• _ОТРЫВОК СО СТРАНИЦЫ_:
Все восемьдесят два подписанта в течение четырёх лет были репрессированы как «враги народа». Латиница-яналиф продержалась каких-то десять лет, но, так и не привившись, была заменена кириллицей, и сколько татар при этом вдруг оказались безграмотными, видимо, не слишком заботило советскую власть, как и поломанные судьбы, и напрасно потраченные материальные средства.

А тем временем работа в мастерской Шейх-Али шла полным ходом: приобреталось новое оборудование, осваивались новые техпроцессы, проводилась техучё­ба коллектива. Реформа татарской письменности не застала врасплох, прозорливый Аскар Алиевич заранее готовился к новым событиям. Уже в 1928 году он имел латинизированный татарский шрифт и необходимое оборудование для его тиражирования в пишущих машинах. Их переделка упрощалась, сводясь к замене клавиатуры, а переделанные прежде под арабицу необходимо было привести к первоначальному состоянию механизма и также заменить клавиатуру.

Жёсткие меры, которыми внедрялась латиница, вызвали поток возврата в мастерскую ранее переделанных на арабицу пишущих машин, с требованием установить в них яналиф. Что и было оперативно исполнено в мастерской. Но, по крайней мере, два образца татаро-арабских пишущих машин могли сохраниться до наших дней — одна как экспонат в республиканском музее, другая как вещдок, изъятый во время обыска и конфискации имущества у Шейх-Али. Однако попытки разыскать их пока не привели к успеху.

• _ИСХОДНЫЕ ДАННЫЕ_:
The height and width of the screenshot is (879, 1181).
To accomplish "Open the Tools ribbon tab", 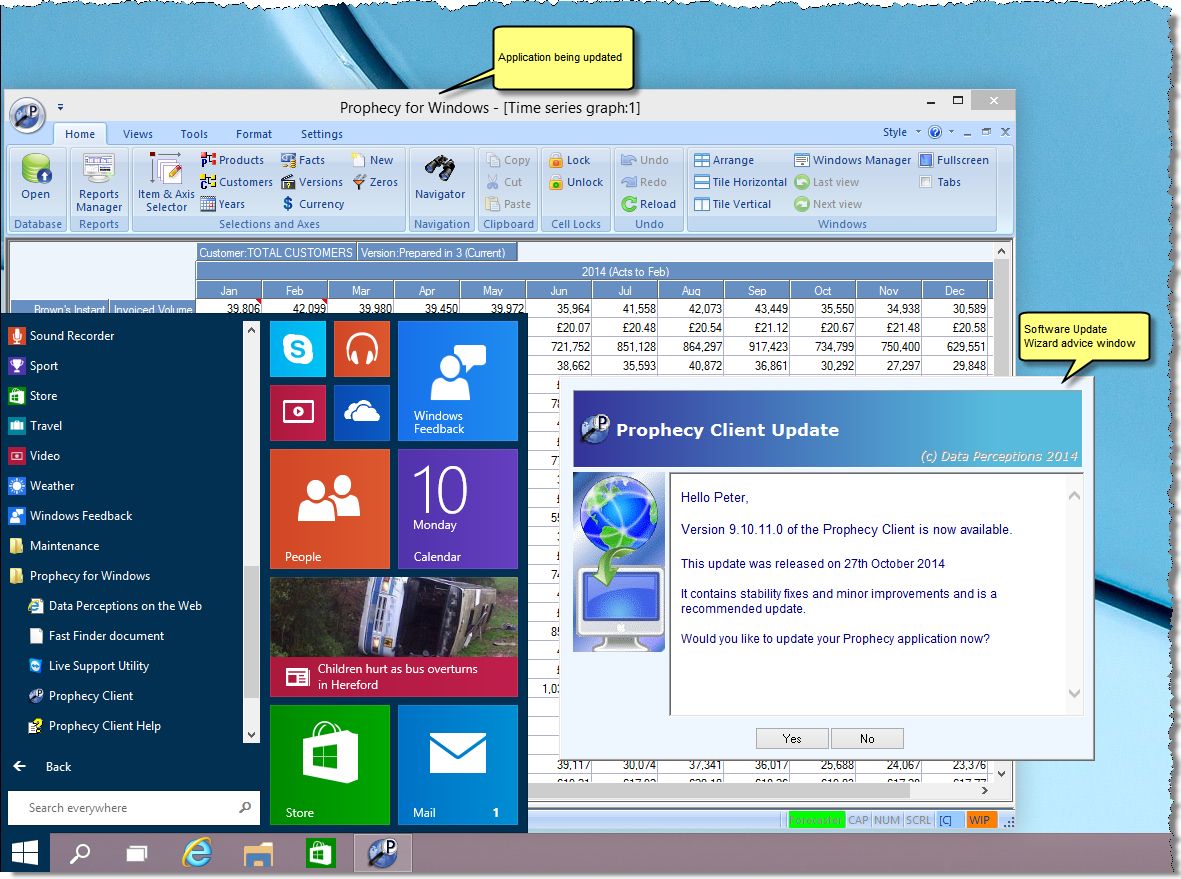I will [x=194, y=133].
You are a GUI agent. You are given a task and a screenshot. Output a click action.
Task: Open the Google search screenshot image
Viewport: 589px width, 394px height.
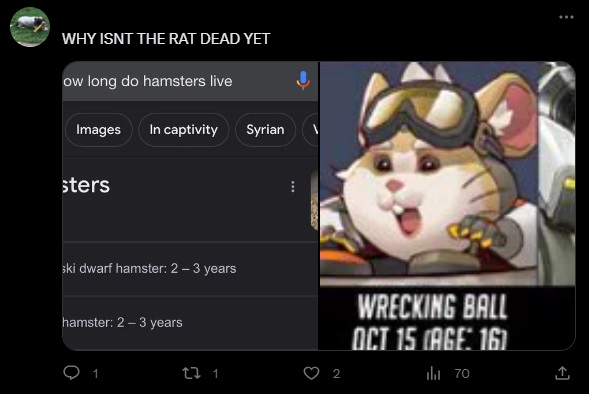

• _ЗАДАНИЯ_:
a - Назовите год, к которому, согласно отрывку о реформе татарской письменности, у Аскара Алиевича уже был латинизированный татарский шрифт.
b - Верните из отрывка о реформе татарской письменности участок от «Жёсткие меры, которыми» до «привели к успеху.» включительно.
c - Продолжите отрывок о реформе татарской письменности, начав сразу после его последнего предложения.
Записи для выполнения не понадобятся.

• _РЕШЁННЫЕ ЗАДАЧИ_:
a - В 1928 году.

b -
Жёсткие меры, которыми внедрялась латиница, вызвали поток возврата в мастерскую ранее переделанных на арабицу пишущих машин, с требованием установить в них яналиф. Что и было оперативно исполнено в мастерской. Но, по крайней мере, два образца татаро-арабских пишущих машин могли сохраниться до наших дней — одна как экспонат в республиканском музее, другая как вещдок, изъятый во время обыска и конфискации имущества у Шейх-Али. Однако попытки разыскать их пока не привели к успеху.

c -
Острый дефицит импортных пишущих машин, отсутствие у государства достаточного количества золотовалютных средств делали положение мастерской бесперспективным. И родилось дерзкое для того времени решение, поддержанное коллективом,— изготовлять пишущие машины целиком своими силами из отечественных материалов. Рационально было создать такую конструкцию: корпус цельный, рычажный и двигательный механизмы каретки изготовить по типу «Ундервуд», каретку и конструкцию её передвижения, а также механизм передвижения ленты — по типу «Континенталь», корзинку каретки с подвижными роликами — по типу «Мерседес». Руководил процессом Аскар Алиевич, а сборкой занимался механик Тихонов.

В октябре 1929 года опытный образец «Яналифа» с малой кареткой был собран. Чтобы в стране поверили в возможности мастерской, Аскар Алиевич решил «яснее их показать», и вскоре были изготовлены ещё несколько пишущих машин «Яналиф» с большой кареткой.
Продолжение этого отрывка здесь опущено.